──────── Reading passage ────────
Americans waited, waited, and waited for President Donald Trump to act presidential and offer much-needed words of healing as cities across the nation saw widespread looting, fires, and chaos erupt on streets over the killing of George Floyd.
A week later, the President finally spoke, but not the words Americans had hoped for, not even an ounce of compassion that could have alleviated the heart-pressing pain felt not just by African Americans, but all decent Americans who saw raw injustice committed by bad cops.
Instead, Trump, invoked inflammatory language and encouraged governors to “dominate” protestors.
The self-proclaimed law enforcement president, Trump, should know that “dominating” protestors isn’t law and order. It’s more aligned with the actions of autocrats common in nations Americans would not want their leaders emulating.
The president has shown to be an unfit, incompetent leader to deal with the COVID-19 pandemic, declaring a premature false victory over the virus which kept him from taking all the necessary precautions early on that could have made a difference in saving lives.
The president now has also shown that he is unfit to be a healer, a leader to unite the people during national grief and turbulence.
Trump has failed to rise to both history-making occasions, the pandemic and the riots (to be distinguished from righteous, peaceful protest), which he should be held accountable for in the upcoming elections
Basic Expectations of a President
In times of national crisis, the most basic function of the president is to convey to the country that he’s with the people, listening to our grievances. This has been the role all presidents in modern history assumed onto themselves as the right thing to do.
Why is this so important? It renders stability and order while the country works to find solutions. In this case, ending police brutality, and in the larger framework, improving race relations and economic equality.
──────── Provided material ────────
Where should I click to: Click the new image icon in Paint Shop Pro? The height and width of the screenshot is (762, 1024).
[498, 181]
────────
──────── Provided material ────────
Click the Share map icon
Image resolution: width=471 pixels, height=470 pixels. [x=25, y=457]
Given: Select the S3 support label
────────
• Questions
1/ Answer these questions about the opinion piece on President Trump, one per line:
(a) What did Trump encourage governors to do to protestors?
(b) How long did Americans wait before the President spoke?
(c) In times of national crisis, what does the piece call the most basic function of the president?
2/ Extend the opinion piece on President Trump, starting after its final sentence about race relations and economic equality.

• Expected outputs
1/
(a) To "dominate" them.
(b) A week.
(c) To convey to the country that he's with the people, listening to their grievances.

2/
But this president has never stopped campaigning — appealing only to his base, among them the likes of white supremacists who fail even to acknowledge there is a problem.
The president has attacked African leaders like Colin Kaepernick and other NFL players who have taken on peaceful protest to raise awareness of police brutality. Now the president has called protestors (lumping righteous peaceful protestors with looters) “thugs” and threatening to send in the military after them.
So what exactly are leaders demanding professional policing ought to do to ? Pretend that these abuses and killings are not happening, contrary to fact.
The President has been part of the problem
Perhaps the reason the president hasn’t even bothered to make an honest effort to unite Americans during this crisis is because he has been a catalyst arousing racial animosity and division since entering the White House. Tension has been building and the damn finally busted.
In absence of leadership, former presidents Barrack Obama, George W. Bush, and Jimmy Carter have had to make public statements to quell the rage. It’s awkward and almost unheard of that former presidents must step in to affect damage control after their tenure.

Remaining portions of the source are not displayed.